En détaillant vendredi la suite du plan de vaccination de l’Ontario, les autorités sanitaires ont répertorié la grossesse comme un facteur mettant une personne à risque d’être hospitalisée ou de mourir de la COVID-19. Cela signifie que les femmes enceintes pourront être vaccinées lors de la deuxième phase du plan provincial.

La Saskatchewan a inclus les femmes enceintes atteintes de maladies cardiaques importantes dans la deuxième phase de son plan de vaccination. Le 26 février dernier, l’Institut national de santé publique du Québec indiquait dans un avis intérimaire que la vaccination pouvait être offerte à une femme enceinte « surtout dans l’éventualité où elle est à risque de développer des complications graves si elle était atteinte de la COVID-19 ou si elle est à grand risque d’exposition au SRAS-CoV-2 (par exemple une travailleuse de la santé) ».

D’autres provinces excluent la grossesse de leur plan de vaccination, émettant des conseils distincts selon lesquels les femmes enceintes devraient consulter leur médecin.

La docteure Heather Watson, professeure en obstétrique et gynécologie à l’Université du Manitoba, estime que l’Ontario a pris la bonne décision. « Nos recherches montrent que la COVID-19, lorsqu’elle est grave pendant la grossesse, augmente du triple le risque d’admission aux soins intensifs », expliquait-elle en entrevue dimanche. « Nous savons que les vaccins, historiquement, fonctionnent aussi efficacement pendant la grossesse qu’en dehors de la grossesse. »

Selon elle, d’autres provinces imiteront l’Ontario éventuellement. La professeure Watson a collaboré aux recommandations de la Société des obstétriciens et gynécologues du Canada sur la vaccination des femmes enceintes, qui avaient été publiées le 18 décembre puis réaffirmées le 5 mars. La Société soutenait que les femmes ne devraient pas être exclues de la vaccination sur la base d’une grossesse ou de l’allaitement.

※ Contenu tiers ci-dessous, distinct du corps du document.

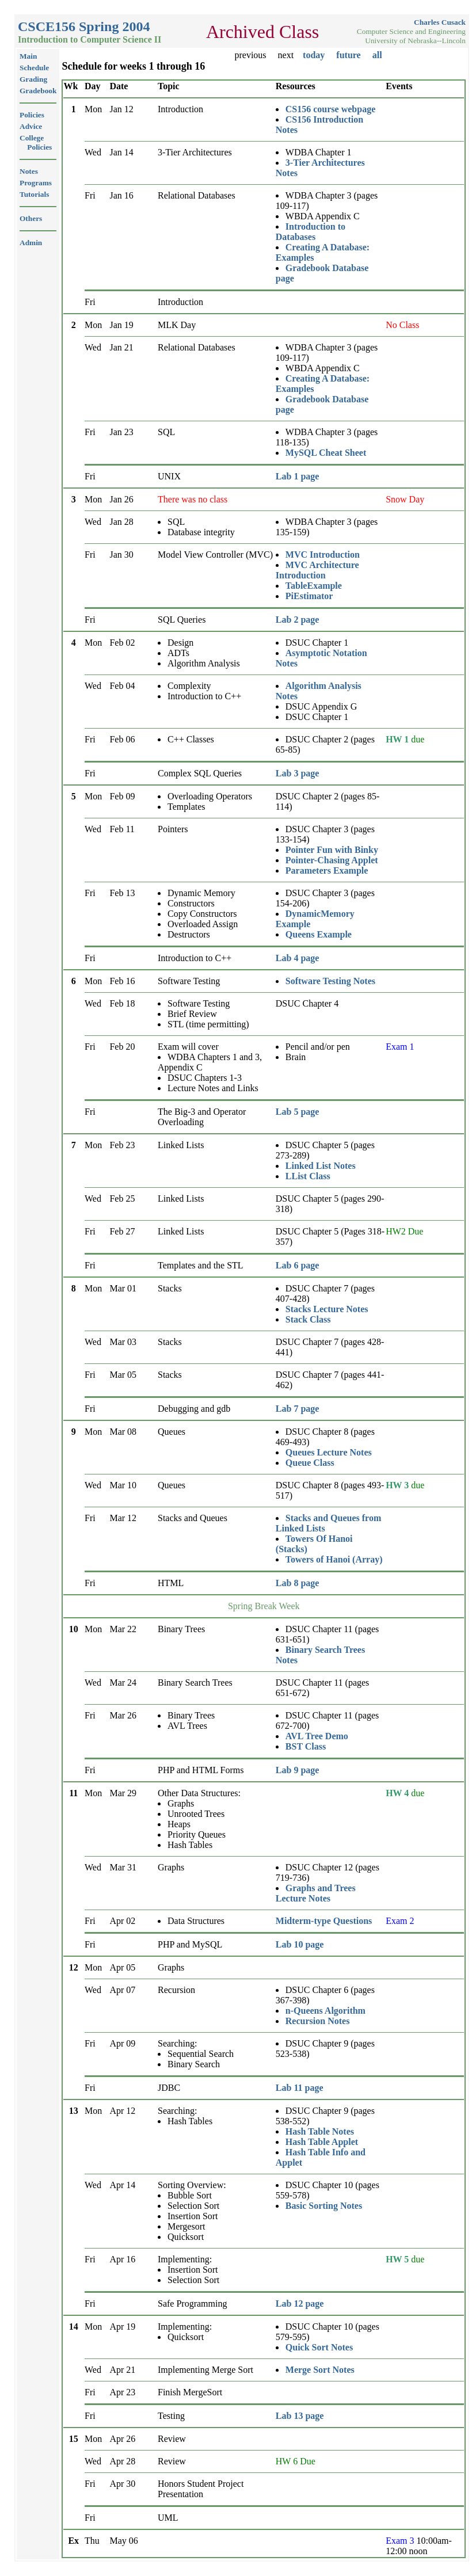 This screenshot has width=472, height=2576. Describe the element at coordinates (330, 109) in the screenshot. I see `CS156 course webpage` at that location.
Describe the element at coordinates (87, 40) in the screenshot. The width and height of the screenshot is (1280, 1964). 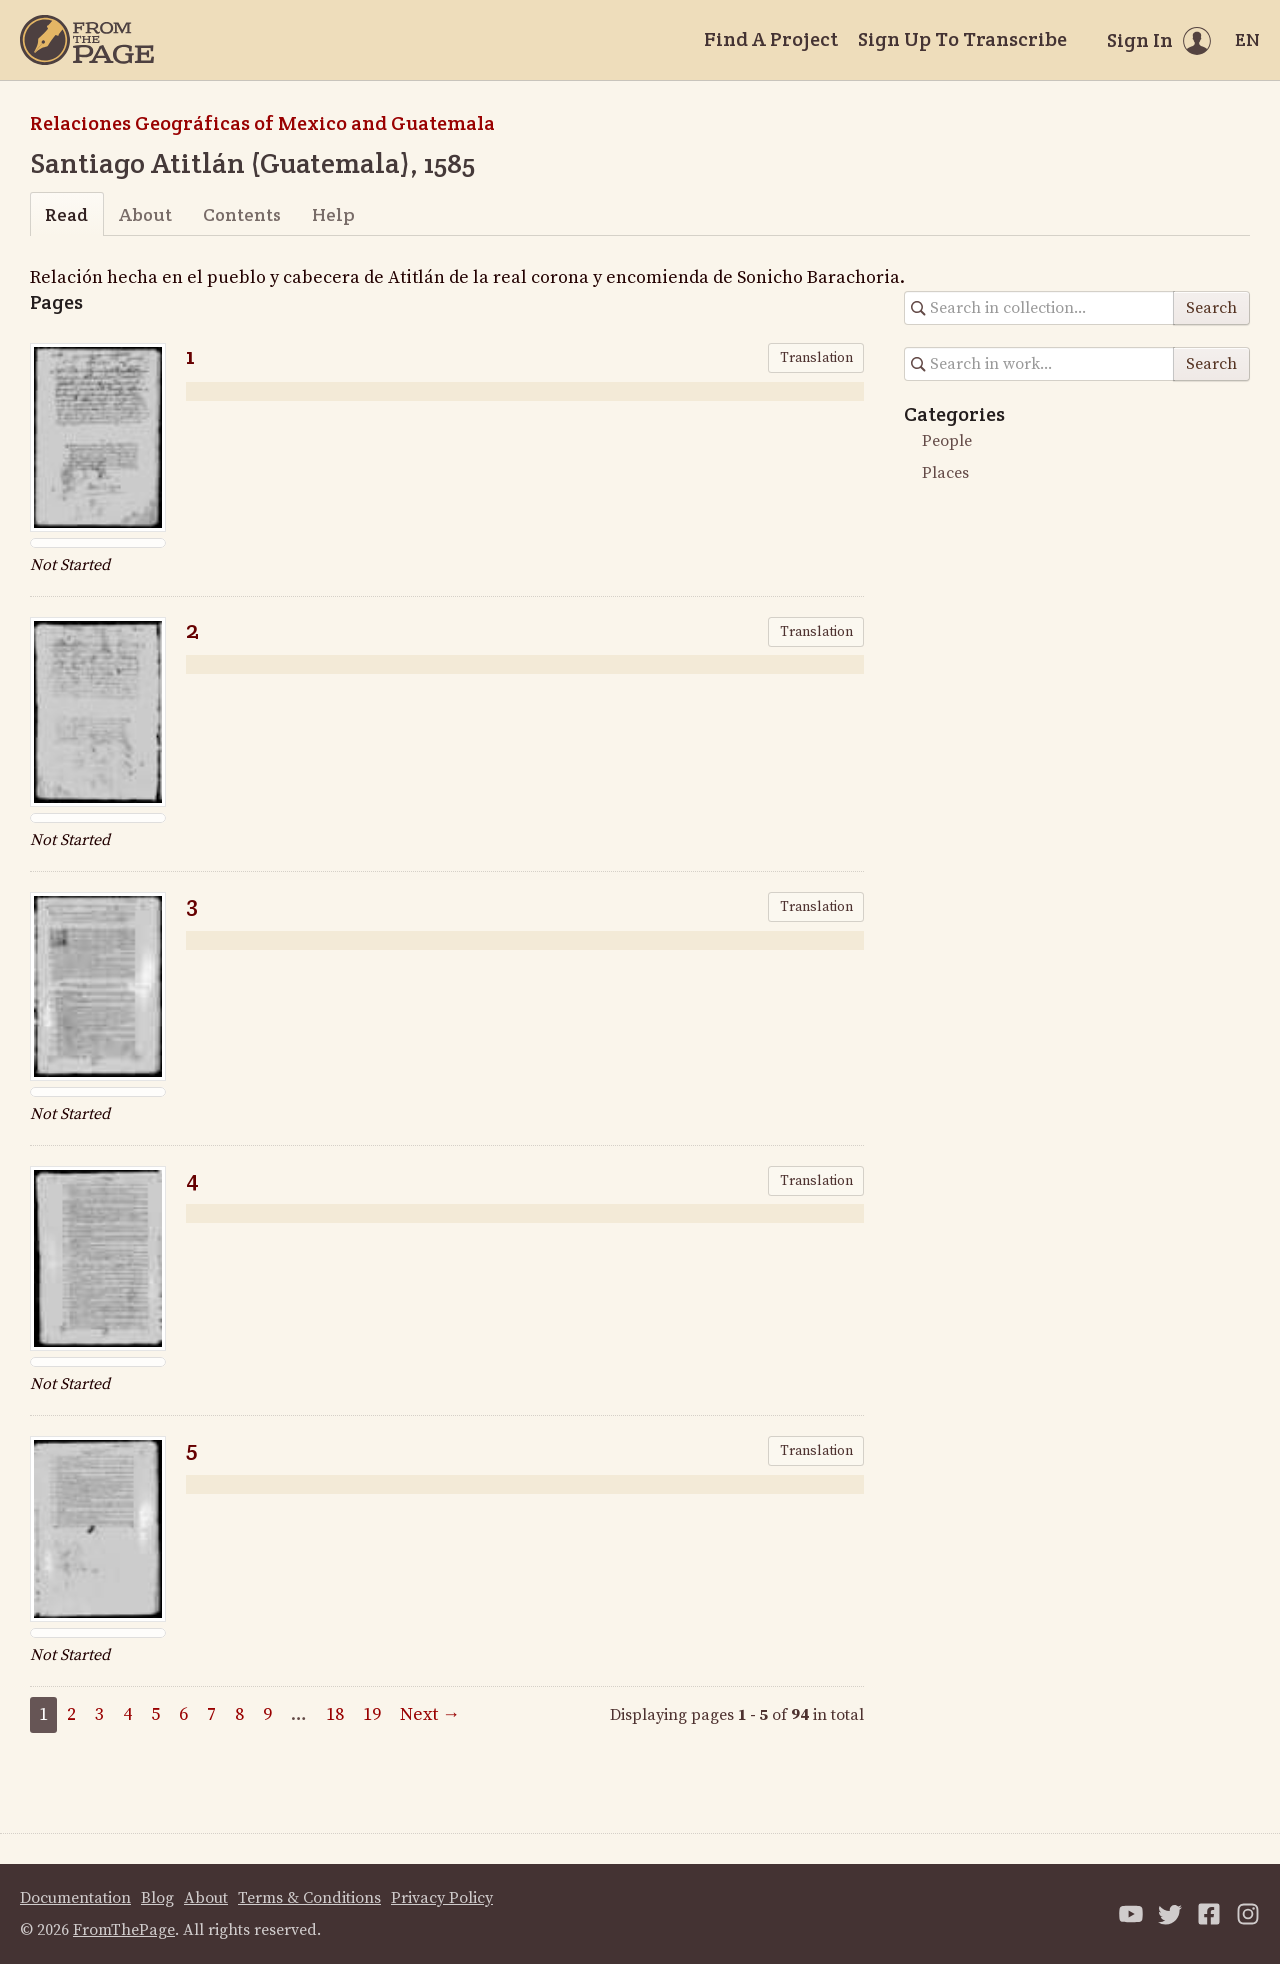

La docteure Constance Nasello, présidente de la Société ontarienne des obstétriciens et gynécologues, explique que les directives ont changé pour les femmes enceintes parce que les données probantes ont changé. Les femmes enceintes avaient été exclues des premiers essais cliniques des vaccins Pfizer-BioNTech et Moderna, comme c’est la pratique courante, a-t-elle expliqué. Or, 36 femmes se sont avérées enceintes pendant les essais cliniques et elles ont été suivies depuis, selon un rapport de la Société des obstétriciens et gynécologues du Canada.

Pendant un certain temps, ces 36 femmes ont été la seule source de données sur la façon dont ces vaccins pourraient affecter la grossesse, a déclaré la docteure Nasello. En conséquence, les femmes enceintes ont été informées qu’il n’y avait pas suffisamment de preuves pour leur donner accès à la vaccination.

Mais des études ont montré depuis que la vaccination est sans danger pendant la grossesse, a déclaré la docteure Nasello. « Au départ, le risque était inconnu, mais semblait faible ; aujourd’hui, il serait en fait très, très faible. »

Par ailleurs, de plus en plus de preuves montrent que la grossesse est un facteur de risque de symptômes plus graves de la COVID-19, a-t-elle souligné. « La femme enceinte est immunodéprimée, alors elle a entre 10 et 14 % de risques d’être hospitalisée pour une maladie grave, et de 2 à 4 % de risques d’être admise aux soins intensifs », a-t-elle déclaré.

La docteure Courtney Westerlaken, omnipraticienne à Ottawa — et enceinte —, salue elle aussi la décision du gouvernement de l’Ontario. Elle soutient que comme bien d’autres travailleuses de la santé, elle avait au départ été prévenue que sa grossesse la rendait inadmissible à la vaccination.

La docteure Westerlaken travaille dans un centre d’évaluation de la COVID-19 depuis le début de la pandémie, en mars dernier : elle faisait donc partie d’un groupe prioritaire pour le vaccin. Mais en janvier, lorsqu’elle a indiqué sur un formulaire qu’elle était enceinte, on l’a informée qu’elle était exclue, « ce dont je n’étais pas très contente », a-t-elle dit en entrevue lundi.

D’autres travailleuses de la santé de première ligne ont même menti sur le formulaire, si leur grossesse n’était pas encore trop visible, a soutenu Mme Westerlaken. Mais au moment où son tour est venu, les autorités avaient changé d’avis et elle a reçu sa première dose il y a environ trois semaines.